Pour finir, on croquera cette mise en scène du Téléthon en observant quelque parallélisme avec la religion et son exercice par des ecclésiastiques qui, souvent, furent en délicatesse avec la détresse humaine, monnayant parfois les recours en grâce au temps de la simonie et bien plus tard. La techno-science est devenu idéologie comme le disait Habermas et, dans le cas du Téléthon, on approche la croyance, autrement dit, on transige avec les exigences de la raison et on se met à croire en d’improbables miracles. Alors qu’une sorte de denier du culte est récolté à l’occasion de la messe cathodique où l’on prie la science et ses médecins. Autant dire qu’après la cléricature des intellectuels, les scientifiques et les managers d’espérances sont devenus ces nouveaux clercs d’un monde voué de plus en plus à la technique.
Un mot de la fin pour les premiers concernés, les malades et leurs proches. Au point où en sont les avancements de la recherche, il serait temps de reconsidérer le choix des actions et de penser plutôt à un soutien humain, une reconnaissance, une honnête compassion car c’est ce qui reste de plus important, une fois résigné à la vérité quant aux espoirs qu’une science ne peut plus légitimer. Un peu comme pour une fin de vie. La science ne peut plus rien, mais, dans le cas des maladies rares, c’est une toute autre chose car lorsque un enfant est ainsi touché, il est difficile d’admettre cette fatalité et, ma foi, on peut comprendre que l’espérance puisse être un précieux recours pour des gens.

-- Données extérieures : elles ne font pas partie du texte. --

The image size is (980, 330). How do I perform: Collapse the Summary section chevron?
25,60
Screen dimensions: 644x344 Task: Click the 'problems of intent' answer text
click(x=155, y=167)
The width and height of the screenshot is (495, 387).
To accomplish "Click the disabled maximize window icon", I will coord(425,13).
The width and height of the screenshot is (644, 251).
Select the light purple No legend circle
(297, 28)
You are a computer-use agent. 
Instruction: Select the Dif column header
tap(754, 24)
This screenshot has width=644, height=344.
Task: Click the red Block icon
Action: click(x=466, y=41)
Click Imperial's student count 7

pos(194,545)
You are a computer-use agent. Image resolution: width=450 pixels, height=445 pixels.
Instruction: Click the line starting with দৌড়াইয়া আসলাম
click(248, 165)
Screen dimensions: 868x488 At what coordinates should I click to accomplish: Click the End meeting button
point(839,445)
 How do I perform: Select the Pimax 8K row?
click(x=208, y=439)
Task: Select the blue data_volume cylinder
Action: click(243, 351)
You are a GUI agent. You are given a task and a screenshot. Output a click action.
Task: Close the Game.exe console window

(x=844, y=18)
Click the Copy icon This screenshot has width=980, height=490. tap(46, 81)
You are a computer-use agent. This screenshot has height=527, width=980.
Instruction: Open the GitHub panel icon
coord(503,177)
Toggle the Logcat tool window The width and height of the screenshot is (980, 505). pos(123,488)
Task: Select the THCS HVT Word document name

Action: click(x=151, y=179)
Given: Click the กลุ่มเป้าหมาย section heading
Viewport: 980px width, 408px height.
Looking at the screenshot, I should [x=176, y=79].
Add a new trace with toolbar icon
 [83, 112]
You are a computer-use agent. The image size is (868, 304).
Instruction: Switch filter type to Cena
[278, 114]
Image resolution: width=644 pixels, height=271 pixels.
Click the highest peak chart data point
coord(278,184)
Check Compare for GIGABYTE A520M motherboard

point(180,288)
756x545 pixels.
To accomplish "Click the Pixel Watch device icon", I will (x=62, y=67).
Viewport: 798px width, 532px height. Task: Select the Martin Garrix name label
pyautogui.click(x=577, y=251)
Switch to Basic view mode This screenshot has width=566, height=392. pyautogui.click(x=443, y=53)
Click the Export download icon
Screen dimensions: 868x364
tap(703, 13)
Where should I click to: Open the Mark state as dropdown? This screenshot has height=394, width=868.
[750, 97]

Un mot de conclusion pour, en dépit de toutes les réserves et critiques qu’on peut adresser au Téléthon, saluer la mobilisation de gens sincères pour une cause généreuse qui, à l’origine, semblait jouable sur le plan scientifique. Une société a besoin de ces manifestations de solidarité, même si on peut y voir une certaine artificialité. La leçon à retirer étant que la Nature impose des limites à l’homme et que si certaines peuvent être transgressées par la technique, par exemple aller dans les airs ou l’espace, se déplacer à 300 km/h sur terre ; en matière de thérapie génique, les limites sont pour l’instant d’ordre cognitif et pratique. Et donc, la vue de l’impasse se précise, un peu comme quand on croit accéder par une voie à un sommet et qu’on se retrouve face à un obstacle infranchissable imposant de tout revoir. Pour le reste, rien que de l’ordinaire. Quelques gens avides de gloire et profits greffés sur l’aventure génétique, mais pas plus qu’ailleurs, dans l’humanitaire, le politique ou dans la gestion des structures publiques.